Despite worldwide scale-up of human immunodeficiency virus (HIV) care services, relatively few countries have implemented isoniazid preventive therapy (IPT). Among other programmatic concerns, IPT completion tends to be low, especially when not fully integrated into HIV care clinics. To estimate non-completion of 6-month IPT and its predictors among HIV-positive adults aged 16 years. A prospective cohort study nested within a cluster-randomised trial of TB prevention was conducted between February 2012 and June 2014. IPT for 6 months was provided with pyridoxine at study clinics.
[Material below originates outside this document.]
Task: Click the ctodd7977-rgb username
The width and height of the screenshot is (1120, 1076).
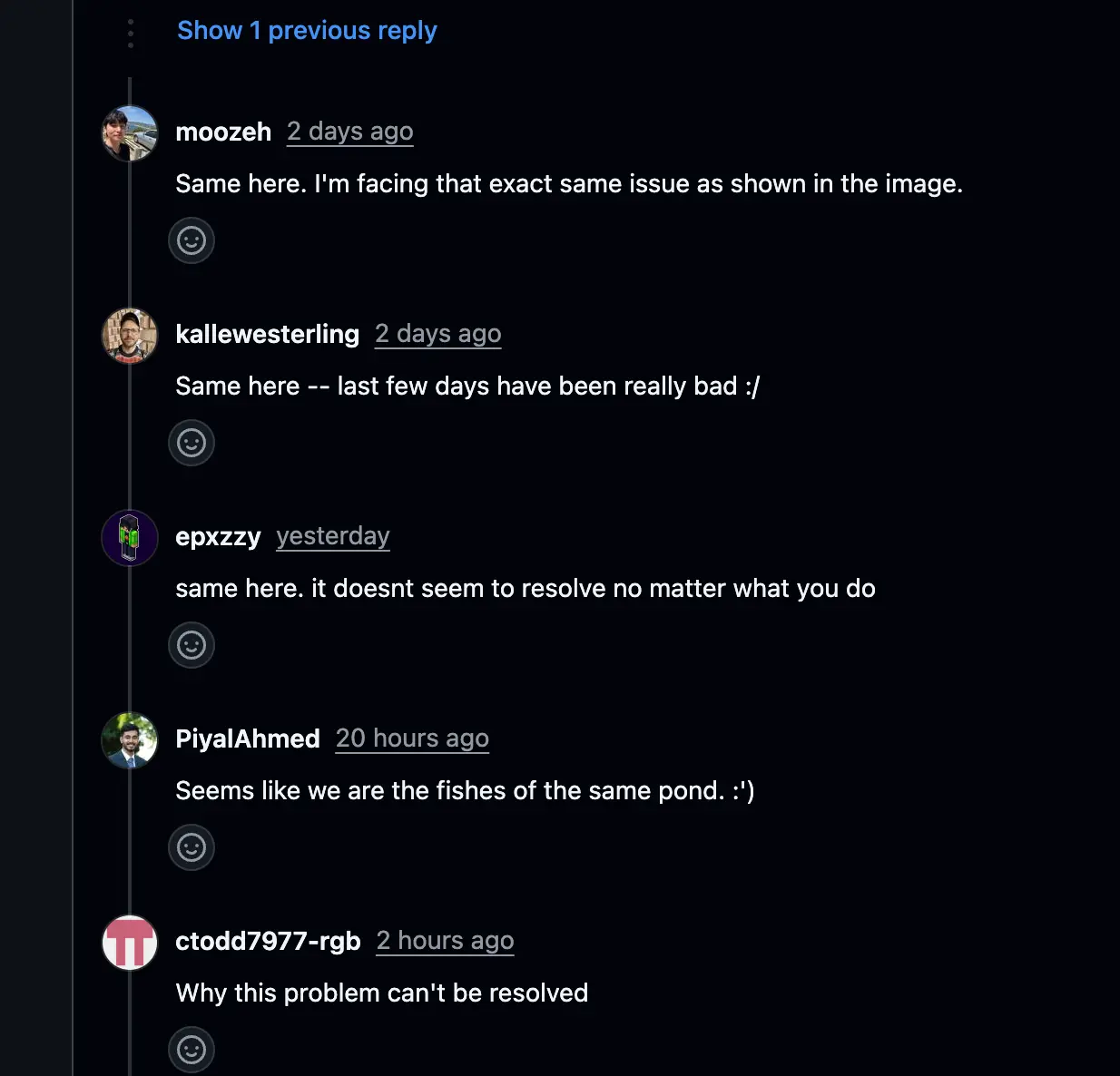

Non-completion was defined as loss to follow-up (LTFU), death, active/presumptive TB or stopping IPT for any other reason. Random-effects logistic regression was used to determine predictors of non-completion. Of 1284 HIV-positive adults initiated on IPT, 885/1280 (69.1%) were female; the median CD4 count was 337 cells/μl (IQR 199-511); 320 (24.9%) did not complete IPT. After controlling for antiretroviral treatment status, IPT initiation year, age and sex, non-completion of IPT was associated with World Health Organization stage 3/4 (aOR 1.76, 95%CI 1.22-2.55), CD4 count 100-349 cells/μl (aOR 1.93, 95%CI 1.10-3.38) and any reported side effects (aOR 22.00, 95%CI 9.45-46.71). Completion of IPT was suboptimal. Interventions to further improve retention should target immunosuppressed HIV-positive adults and address side effects.